Excerpt ::

Narelle Helmer Woods is one of the many current and former members of the military who report having been sexually assaulted on the job.
After graduating from the University of Colorado-Boulder, Woods, who’s also from Boulder, served in the Marine Corps. She was with a prestigious unit in Washington, D.C., when she says she was raped by her supervisor, a major in the Marines.
Woods tells her story in a film called “The Invisible War,” about sexual assaults in the military. And she talked about the issue at the Conference on World Affairs in Boulder last week.
The Pentagon has called its ongoing problem of sexual assaults a “cancer” within the ranks. The Department of Defense estimates that about 26,000 sexual assaults occurred in the military in 2012, the last full year for which statistics are available. Reports of such incidents have plagued the armed forces for years. One of the most notable examples occurred at the Air Force Academy in Colorado Springs, Colo., according to a 2003 Department of Defense investigation.

Record set ::
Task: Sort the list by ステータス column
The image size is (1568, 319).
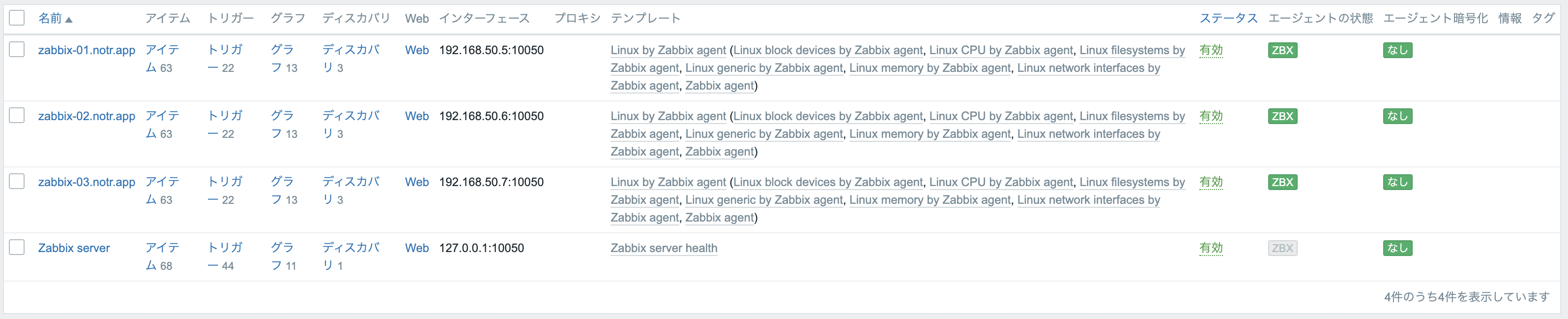Action: pos(1228,18)
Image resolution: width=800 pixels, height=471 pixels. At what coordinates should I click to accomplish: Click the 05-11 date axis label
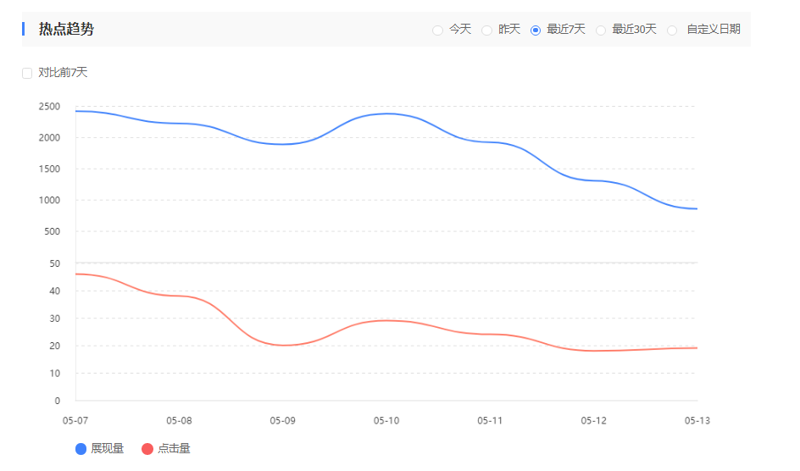pyautogui.click(x=490, y=421)
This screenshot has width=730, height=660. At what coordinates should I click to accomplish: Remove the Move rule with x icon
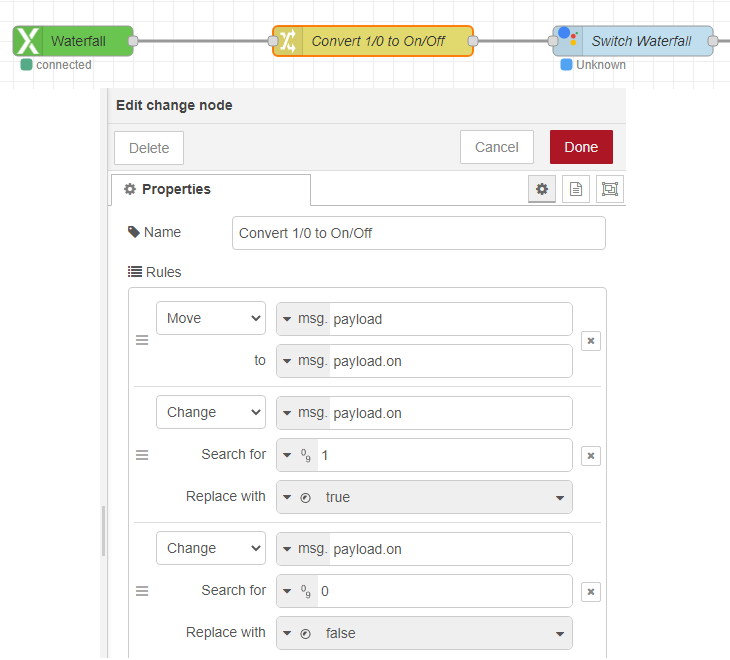591,341
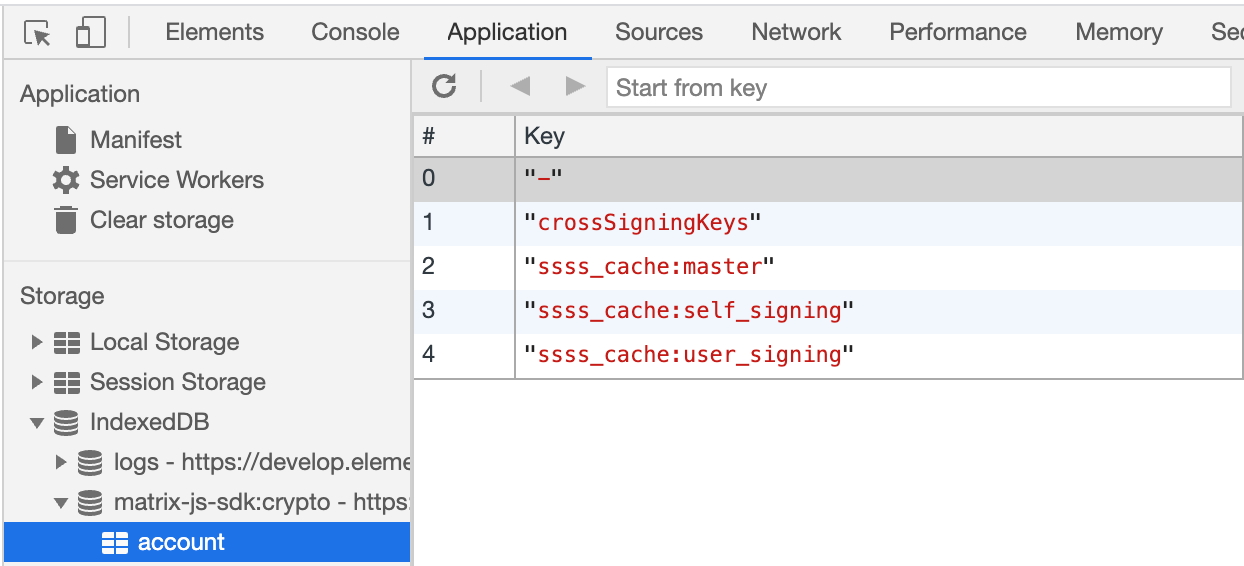Activate the inspect element picker icon

37,33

Actions to take ::
#1 According to the article on military sexual assault, about how many sexual assaults does the Department of Defense estimate occurred in the military in 2012?
#2 Please write a continuation of the article on military sexual assault, starting after its final sentence.
The listing is separate material and has no connection to the article on military sexual assault.

Response list ::
#1 About 26,000.

#2
The investigation found that incidents of sexual assault at the Academy resulted from "...the failure of successive chains of command over the last ten years to acknowledge the severity of the problem.”
How to address the problem has become a big issue on Capitol Hill. In late 2013 Congress passed incremental reforms, but in an extensive interview, Woods tells Colorado Matters host Ryan Warner that much more needs to be done to bring about a real culture change.